The 10 things in advertising you need to know today

Big mac mcdonalds mealCate Gillon/Getty ImagesMcDonald’s is looking to overseas to secure its future.

Good morning! Here’s everything you need to know in the world of advertising today.

1. A former Googler has declared war on ad blockers with a new startup that tackles them in an unorthodox way. Google’s former general manager of marketplace development Ben Barokas has launched Sourcepoint, an ad blocker blocker, with $US10 million Series A funding.

2. Google is reportedly considering an acquisition of the company behind Tesco’s Clubcard, Dunnhumby. Sky News reports that Google could team up with private equity group Permira to buy the data and loyalty business.

3. McDonald’s future isn’t about America any more. For the first time in more than 40 years, the number of McDonald’s restaurants in America is shrinking.

4. New York-based ad tech company Undertone has acquired Sparkflow, a mobile advertising startup based in Buenos Aires, which specialises in cross-screen rich media advertising. A person familiar with the company told Business Insider the deal was “sub-$US20 million.”
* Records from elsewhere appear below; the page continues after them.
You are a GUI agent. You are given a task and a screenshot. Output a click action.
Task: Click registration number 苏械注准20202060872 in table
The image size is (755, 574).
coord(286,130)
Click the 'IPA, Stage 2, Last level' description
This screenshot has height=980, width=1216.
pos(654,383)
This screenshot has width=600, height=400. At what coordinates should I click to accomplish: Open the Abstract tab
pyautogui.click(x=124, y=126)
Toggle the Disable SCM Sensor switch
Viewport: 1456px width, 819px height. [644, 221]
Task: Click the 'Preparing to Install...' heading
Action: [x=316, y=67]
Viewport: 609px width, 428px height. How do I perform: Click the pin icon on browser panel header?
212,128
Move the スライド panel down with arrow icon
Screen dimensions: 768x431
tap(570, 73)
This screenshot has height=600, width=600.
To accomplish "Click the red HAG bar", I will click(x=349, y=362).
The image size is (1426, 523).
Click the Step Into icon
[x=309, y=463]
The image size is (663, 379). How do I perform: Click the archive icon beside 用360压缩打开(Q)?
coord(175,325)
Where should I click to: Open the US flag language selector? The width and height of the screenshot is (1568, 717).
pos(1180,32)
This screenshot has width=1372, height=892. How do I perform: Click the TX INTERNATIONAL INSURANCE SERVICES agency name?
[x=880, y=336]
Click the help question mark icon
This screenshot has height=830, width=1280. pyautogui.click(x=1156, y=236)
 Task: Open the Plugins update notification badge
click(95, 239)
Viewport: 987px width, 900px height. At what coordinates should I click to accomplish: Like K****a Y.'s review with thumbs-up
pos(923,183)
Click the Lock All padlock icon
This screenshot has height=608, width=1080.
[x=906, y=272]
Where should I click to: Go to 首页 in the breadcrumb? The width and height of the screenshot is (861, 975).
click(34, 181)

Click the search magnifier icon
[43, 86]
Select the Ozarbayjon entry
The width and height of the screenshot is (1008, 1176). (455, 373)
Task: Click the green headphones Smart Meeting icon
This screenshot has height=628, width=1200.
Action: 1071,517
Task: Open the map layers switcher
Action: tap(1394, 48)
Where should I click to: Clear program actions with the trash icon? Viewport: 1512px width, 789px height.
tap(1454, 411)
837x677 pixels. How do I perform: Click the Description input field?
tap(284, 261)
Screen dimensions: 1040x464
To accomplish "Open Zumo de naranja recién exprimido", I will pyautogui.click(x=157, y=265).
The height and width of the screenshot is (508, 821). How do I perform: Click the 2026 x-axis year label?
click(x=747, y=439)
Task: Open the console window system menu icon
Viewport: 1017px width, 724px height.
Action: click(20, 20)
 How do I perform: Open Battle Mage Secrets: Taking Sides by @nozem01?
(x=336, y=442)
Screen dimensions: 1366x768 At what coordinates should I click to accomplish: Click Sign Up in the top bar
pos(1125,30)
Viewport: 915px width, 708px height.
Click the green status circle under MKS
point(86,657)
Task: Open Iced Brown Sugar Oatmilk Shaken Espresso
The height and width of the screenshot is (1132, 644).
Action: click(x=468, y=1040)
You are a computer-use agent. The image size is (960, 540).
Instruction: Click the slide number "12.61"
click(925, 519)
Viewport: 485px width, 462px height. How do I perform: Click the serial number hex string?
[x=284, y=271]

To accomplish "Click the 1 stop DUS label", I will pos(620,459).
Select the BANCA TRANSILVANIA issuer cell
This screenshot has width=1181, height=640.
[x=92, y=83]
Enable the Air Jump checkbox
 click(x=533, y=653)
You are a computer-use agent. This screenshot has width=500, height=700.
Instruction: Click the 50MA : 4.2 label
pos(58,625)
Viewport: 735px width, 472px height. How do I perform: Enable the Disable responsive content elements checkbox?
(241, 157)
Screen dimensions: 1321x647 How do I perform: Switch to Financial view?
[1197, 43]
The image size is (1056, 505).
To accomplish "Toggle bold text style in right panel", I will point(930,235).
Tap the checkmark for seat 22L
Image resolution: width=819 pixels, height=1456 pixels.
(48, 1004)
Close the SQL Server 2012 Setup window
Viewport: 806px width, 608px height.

5. Google made an under the radar acquisition of a company that lets you try apps on the mobile web before you download them. Google’s acquisition of Agawi could be a way to encourage people away from apps to the mobile web, or it might be to help the company create a novel form of mobile app install ad.

6. Twitter launched a new feature called “Project Lightning.” It wants to showcase photos and videos around events, for both logged-in and logged-out users.

7. Apple invented a new type of viral advertising that can track users on social media. It has been granted a patent for a new viral advertising management system that can track ads or media content as it is shared via different methods such as email, Facebook, Twitter, and SMS.

8. Facebook users in the Middle East and Africa use its apps in some surprisingly different ways. Farmers in Kuwait have been using Instagram to sell sheep, for example.

9. There’s a funny backstory behind why Under Armour decided to use the British spelling. It’s all to do with trademarks and phone numbers.